“Excuse me,” the lady perched behind the desk calls out to Flicka and me as we cross the threshold. She’s like a bird dressed in red, her tone chipper. “We ask that you wear a mask on Fridays.” She points a wing at the box of face-coverings by the door.
“Why only on Fridays?” I whisper to my girl.
We oblige anyway, and Bird Lady is smiley, eager. “I love your purse,” she chirps.
“Thanks,” I say and gaze about the room. It’s my first time at the Minnesota Museum of American Art in Saint Paul, Minnesota. Flicka’s too. Only five others speckle the galleries, so I pretend the place is ours. We’re here for whatever the small museum offers, and we learn it’s Hazel Belvo’s “For Love” exhibition.
Assessing the Honey Locust series, Flicka and I choose which trees we favor of the nine. I say the third one on the second row—no, the first one on the third row; my girl has another opinion. But it’s only one tree, done in different palettes over time, blending the earthly with the otherworldly, so we’re always choosing the same one.
We wander through oil, acrylic, watercolor, and gouache, smelling rose trees and fireweeds and the same Giverny gardens Monet loved. The ladies—Les Maisonettes—enter the garden then, their dresses mimicking the flowers, and I can’t tell if life imitates art this time or the other way around because they’re art and life at once. And so are we.
Next comes the pencil work. There’s a series of twisting bodies in procreational contortions but done in such feathery light graphite, I can’t make squinty sense of it. In another frame, grief hits; the mother has lost her son. We move through her screams to an earlier series, also in graphite. Vibrations from car and subway rides in the 1970s guided the artist’s pencil into balls of scribbles from Loganton to Bloomfield, PA or Black River Falls to Madison or 50th Street, F Subway.
I bring my face as close to the drawings as I can and still maintain clarity. I stare at the squiggly lines, imagining landscapes rushing by outside the glass. Maybe a little backseat car sickness would’ve brought it an additional edge, but it’s so good like this. I move from one frame to the next. Where was Hazel going?
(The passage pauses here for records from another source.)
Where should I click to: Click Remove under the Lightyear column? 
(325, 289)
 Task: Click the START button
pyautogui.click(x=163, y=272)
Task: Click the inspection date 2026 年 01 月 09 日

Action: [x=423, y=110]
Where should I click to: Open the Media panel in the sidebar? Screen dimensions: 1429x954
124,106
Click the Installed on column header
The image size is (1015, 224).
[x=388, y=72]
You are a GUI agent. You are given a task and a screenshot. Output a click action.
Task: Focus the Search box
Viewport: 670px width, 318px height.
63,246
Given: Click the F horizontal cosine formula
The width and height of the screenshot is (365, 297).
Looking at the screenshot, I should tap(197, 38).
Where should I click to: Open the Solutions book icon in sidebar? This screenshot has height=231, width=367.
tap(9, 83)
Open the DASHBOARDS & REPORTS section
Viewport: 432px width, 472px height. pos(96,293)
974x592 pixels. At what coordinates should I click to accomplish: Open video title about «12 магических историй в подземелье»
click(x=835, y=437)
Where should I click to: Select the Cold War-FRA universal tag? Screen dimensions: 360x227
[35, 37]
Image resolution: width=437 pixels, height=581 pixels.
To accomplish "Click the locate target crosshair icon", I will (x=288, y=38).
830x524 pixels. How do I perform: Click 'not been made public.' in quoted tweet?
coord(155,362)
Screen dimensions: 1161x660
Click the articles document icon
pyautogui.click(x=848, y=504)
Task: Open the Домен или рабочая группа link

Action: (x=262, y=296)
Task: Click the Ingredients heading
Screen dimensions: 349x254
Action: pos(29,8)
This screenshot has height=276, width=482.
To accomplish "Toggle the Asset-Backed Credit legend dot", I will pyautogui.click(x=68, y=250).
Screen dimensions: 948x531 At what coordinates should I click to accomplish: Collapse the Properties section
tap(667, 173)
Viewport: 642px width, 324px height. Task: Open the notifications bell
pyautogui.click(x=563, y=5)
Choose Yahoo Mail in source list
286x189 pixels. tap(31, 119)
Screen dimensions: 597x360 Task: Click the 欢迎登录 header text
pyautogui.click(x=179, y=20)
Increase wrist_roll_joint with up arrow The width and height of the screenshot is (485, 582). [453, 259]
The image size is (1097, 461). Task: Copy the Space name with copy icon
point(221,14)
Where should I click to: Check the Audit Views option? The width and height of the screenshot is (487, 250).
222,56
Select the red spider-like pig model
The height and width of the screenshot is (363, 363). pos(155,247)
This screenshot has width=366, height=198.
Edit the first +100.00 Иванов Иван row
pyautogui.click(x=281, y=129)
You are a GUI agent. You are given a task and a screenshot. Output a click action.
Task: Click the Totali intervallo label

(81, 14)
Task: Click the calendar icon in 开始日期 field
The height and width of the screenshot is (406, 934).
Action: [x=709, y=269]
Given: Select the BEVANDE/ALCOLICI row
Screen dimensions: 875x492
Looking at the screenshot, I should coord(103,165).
Of course the places are listed, but where was she going?
Of all the art I’ve seen today, this is my favorite.
“This is brilliant,” I say to my girl. “Why didn’t I think of it for our Epic Family Roadtrip of 2019?” I still mark the long car ride like an italicized title in my brain. A pencil rendering of our travels would’ve made it even better.
“You can still do that, you know,” the girl says, “on another car ride.”
Oh, trust me. I will.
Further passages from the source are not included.